**Texto citado**
Perante uma plateia muito atenta e participativa, o Sindicato das Indústrias da Construção Civil do Rio Grande realizou com sucesso o workshop “Superando desafios na construção civil”, realizado na tarde desta última terça-feira, 5 de novembro, no auditório do CREA/RS.
O evento teve a parceria da DMS Engenharia & Arquitetura, Sistema Fiergs, Sebrae e Sabbado Assessoria em Licitações. Os associados, engenheiros e arquitetos que se fizeram presentes assistiram, inicialmente, a um vídeo institucional do Sinduscon Rio Grande, seguido de uma apresentação da secretária-executiva, Larissa Dias, sobre as atividades do sindicato.

Retenção de talentos na construção
A analista técnica do IEL/Fiergs, Greice de Rossi, apresentou a palestra “Mercado de trabalho e retenção de talentos na construção civil”, um tema que preocupa os empresários do setor. O Instituto Euvaldo Lodi é uma instituição do sistema Fiergs que atua com inovação, talentos e educação executiva.

**Dados fornecidos**
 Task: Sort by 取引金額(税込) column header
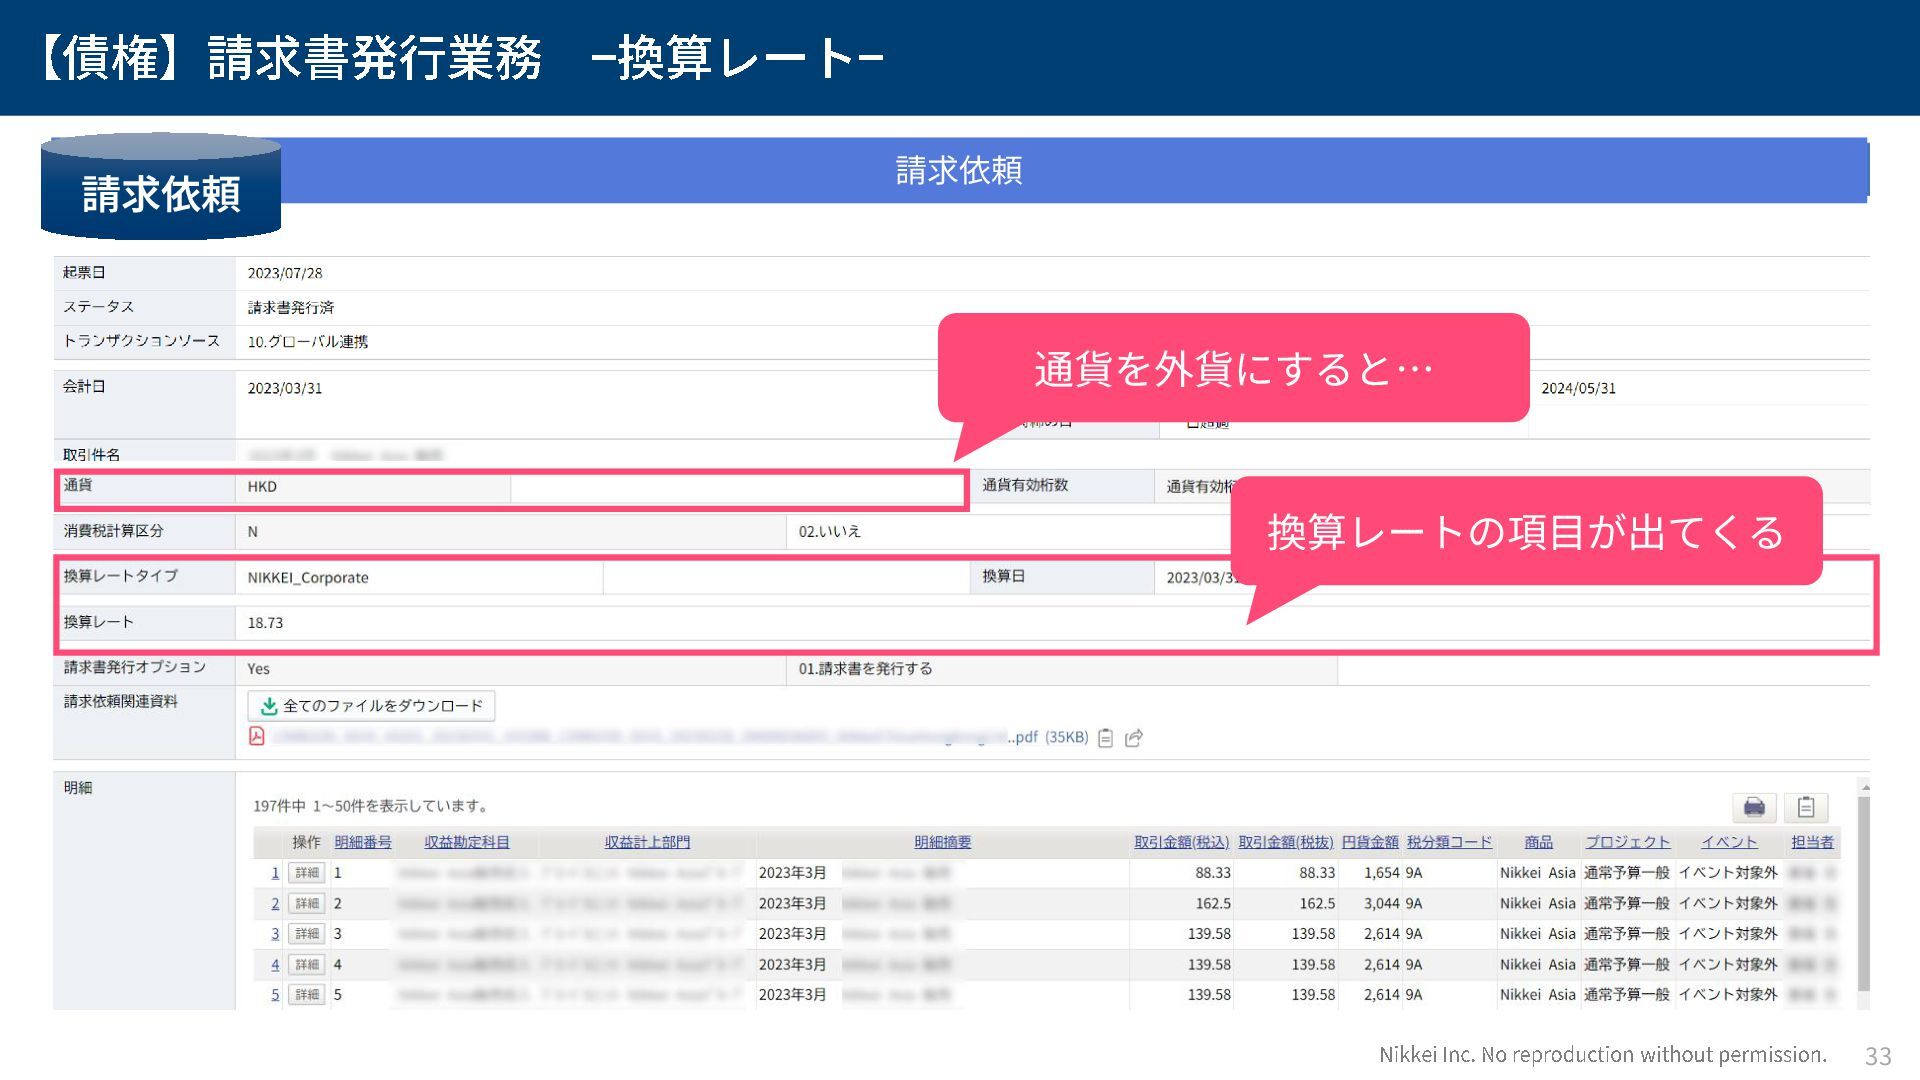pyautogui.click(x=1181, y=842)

**Solicitação**
Reproduza do texto citado o trecho que vai de "Perante uma plateia" até "atividades do sindicato.", incluindo essas últimas palavras. A listagem é um material à parte, sem relação com o texto citado.

**Resposta correta**
Perante uma plateia muito atenta e participativa, o Sindicato das Indústrias da Construção Civil do Rio Grande realizou com sucesso o workshop “Superando desafios na construção civil”, realizado na tarde desta última terça-feira, 5 de novembro, no auditório do CREA/RS.
O evento teve a parceria da DMS Engenharia & Arquitetura, Sistema Fiergs, Sebrae e Sabbado Assessoria em Licitações. Os associados, engenheiros e arquitetos que se fizeram presentes assistiram, inicialmente, a um vídeo institucional do Sinduscon Rio Grande, seguido de uma apresentação da secretária-executiva, Larissa Dias, sobre as atividades do sindicato.